* [Work instruction]: Stop after the line that contains "Toggle the favorite"; until then, restate each line of the entries word for word from the very first.

* [Records for this task]:
┄┄┄┄┄┄┄┄┄┄┄┄┄┄┄┄┄┄┄┄
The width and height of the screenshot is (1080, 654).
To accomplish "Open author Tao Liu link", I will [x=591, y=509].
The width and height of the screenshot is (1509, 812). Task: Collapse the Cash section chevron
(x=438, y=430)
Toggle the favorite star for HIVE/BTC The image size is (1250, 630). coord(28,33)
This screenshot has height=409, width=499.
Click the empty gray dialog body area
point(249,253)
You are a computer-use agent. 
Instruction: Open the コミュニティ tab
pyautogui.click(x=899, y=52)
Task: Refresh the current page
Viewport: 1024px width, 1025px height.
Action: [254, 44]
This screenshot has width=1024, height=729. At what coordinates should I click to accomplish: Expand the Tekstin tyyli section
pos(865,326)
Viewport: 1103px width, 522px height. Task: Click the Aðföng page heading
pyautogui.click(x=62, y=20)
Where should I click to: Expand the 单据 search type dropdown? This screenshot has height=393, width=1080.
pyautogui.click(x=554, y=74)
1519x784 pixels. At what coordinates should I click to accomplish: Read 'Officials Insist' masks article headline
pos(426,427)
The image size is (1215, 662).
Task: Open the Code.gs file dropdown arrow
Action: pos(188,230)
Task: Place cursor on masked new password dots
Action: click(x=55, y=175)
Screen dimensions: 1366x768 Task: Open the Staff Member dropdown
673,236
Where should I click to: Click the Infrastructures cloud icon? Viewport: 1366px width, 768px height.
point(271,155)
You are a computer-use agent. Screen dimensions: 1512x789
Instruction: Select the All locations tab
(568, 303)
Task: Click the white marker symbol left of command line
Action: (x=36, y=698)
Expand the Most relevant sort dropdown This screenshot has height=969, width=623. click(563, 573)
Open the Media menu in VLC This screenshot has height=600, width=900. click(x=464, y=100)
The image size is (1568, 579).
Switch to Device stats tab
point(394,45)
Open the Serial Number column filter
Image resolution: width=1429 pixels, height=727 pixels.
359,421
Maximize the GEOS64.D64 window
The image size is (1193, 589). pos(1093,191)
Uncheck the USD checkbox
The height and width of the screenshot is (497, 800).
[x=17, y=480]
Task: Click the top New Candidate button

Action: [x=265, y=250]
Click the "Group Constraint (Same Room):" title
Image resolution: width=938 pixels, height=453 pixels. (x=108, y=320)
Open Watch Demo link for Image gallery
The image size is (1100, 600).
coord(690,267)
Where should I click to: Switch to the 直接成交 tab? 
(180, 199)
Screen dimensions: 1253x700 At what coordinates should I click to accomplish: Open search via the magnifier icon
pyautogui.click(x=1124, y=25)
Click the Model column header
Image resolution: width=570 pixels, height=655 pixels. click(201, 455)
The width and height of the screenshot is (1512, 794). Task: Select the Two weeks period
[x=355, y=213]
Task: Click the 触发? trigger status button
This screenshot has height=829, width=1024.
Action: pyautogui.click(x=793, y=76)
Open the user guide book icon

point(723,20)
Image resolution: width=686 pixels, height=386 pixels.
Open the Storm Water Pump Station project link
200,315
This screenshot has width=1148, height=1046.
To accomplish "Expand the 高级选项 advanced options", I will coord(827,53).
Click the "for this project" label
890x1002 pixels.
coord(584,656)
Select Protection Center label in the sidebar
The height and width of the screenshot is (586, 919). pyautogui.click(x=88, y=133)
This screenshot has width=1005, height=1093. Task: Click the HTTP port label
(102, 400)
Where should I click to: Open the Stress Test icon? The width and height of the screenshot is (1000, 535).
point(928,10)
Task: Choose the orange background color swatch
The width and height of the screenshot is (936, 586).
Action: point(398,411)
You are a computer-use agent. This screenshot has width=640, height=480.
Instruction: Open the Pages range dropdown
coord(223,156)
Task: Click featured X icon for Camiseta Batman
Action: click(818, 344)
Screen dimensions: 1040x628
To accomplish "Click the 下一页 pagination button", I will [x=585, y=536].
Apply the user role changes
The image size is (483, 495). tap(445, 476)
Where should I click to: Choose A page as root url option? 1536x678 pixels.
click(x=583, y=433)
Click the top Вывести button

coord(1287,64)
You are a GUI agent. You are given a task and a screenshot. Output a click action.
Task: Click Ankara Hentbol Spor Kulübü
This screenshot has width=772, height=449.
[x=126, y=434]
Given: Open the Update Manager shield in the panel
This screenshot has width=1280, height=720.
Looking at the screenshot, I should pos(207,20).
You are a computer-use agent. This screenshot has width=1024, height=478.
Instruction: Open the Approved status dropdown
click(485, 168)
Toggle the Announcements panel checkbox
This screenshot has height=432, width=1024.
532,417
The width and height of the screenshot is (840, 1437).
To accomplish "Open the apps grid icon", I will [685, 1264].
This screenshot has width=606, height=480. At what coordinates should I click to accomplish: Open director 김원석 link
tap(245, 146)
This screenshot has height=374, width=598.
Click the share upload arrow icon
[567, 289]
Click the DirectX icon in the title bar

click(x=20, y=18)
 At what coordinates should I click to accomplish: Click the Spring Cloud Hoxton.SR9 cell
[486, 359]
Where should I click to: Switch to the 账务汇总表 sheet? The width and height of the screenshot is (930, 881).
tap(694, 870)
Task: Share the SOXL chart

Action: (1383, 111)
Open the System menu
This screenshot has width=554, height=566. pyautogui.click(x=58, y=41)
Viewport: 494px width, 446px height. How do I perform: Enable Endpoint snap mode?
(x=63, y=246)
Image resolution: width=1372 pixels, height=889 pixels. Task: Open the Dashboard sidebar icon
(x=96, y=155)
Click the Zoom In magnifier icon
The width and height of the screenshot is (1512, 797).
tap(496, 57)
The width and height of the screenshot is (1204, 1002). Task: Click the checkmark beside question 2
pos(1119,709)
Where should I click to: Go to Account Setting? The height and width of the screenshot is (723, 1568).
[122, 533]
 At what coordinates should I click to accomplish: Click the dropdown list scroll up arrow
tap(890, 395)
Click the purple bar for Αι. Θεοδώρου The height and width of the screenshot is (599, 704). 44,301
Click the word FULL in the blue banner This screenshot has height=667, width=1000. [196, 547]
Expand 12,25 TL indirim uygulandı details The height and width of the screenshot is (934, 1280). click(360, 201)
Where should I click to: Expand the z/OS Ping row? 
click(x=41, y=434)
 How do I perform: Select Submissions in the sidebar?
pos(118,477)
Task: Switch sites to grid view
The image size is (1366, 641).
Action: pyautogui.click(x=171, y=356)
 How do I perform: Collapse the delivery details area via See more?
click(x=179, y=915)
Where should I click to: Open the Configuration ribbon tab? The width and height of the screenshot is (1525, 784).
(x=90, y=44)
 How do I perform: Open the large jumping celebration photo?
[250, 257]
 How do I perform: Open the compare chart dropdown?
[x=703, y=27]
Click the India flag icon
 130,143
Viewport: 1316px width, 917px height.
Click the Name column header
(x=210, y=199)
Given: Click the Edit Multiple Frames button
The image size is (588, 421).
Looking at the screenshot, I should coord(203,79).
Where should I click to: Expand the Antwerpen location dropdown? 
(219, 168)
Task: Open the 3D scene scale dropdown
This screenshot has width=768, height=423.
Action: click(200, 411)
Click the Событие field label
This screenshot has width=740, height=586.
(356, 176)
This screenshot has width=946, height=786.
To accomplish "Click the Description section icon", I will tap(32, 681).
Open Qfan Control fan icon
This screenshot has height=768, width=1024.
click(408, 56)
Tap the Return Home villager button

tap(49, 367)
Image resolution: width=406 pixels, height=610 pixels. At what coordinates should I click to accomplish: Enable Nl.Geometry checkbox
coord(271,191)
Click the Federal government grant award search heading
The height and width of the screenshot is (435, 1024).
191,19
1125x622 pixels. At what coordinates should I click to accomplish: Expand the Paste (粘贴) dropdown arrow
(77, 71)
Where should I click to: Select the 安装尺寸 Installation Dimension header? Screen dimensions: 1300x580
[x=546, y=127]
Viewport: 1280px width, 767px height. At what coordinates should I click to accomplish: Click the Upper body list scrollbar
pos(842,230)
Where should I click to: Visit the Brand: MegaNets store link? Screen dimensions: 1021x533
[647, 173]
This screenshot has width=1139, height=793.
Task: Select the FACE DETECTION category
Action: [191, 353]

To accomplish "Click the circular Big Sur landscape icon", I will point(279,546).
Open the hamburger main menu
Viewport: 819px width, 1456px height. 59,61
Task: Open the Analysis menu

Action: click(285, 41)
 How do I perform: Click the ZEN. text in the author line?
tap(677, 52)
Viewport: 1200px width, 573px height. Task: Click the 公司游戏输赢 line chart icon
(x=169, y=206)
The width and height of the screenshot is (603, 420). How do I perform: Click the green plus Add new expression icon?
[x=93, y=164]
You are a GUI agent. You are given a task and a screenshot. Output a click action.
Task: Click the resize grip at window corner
┄┄┄┄┄┄┄┄┄┄┄┄┄┄┄┄┄┄┄┄
* [Response area]:
The width and height of the screenshot is (1080, 654).
To accomplish "Open author Tao Liu link", I will [x=591, y=509].
The width and height of the screenshot is (1509, 812). Task: Collapse the Cash section chevron
(x=438, y=430)
Toggle the favorite star for HIVE/BTC The image size is (1250, 630). coord(28,33)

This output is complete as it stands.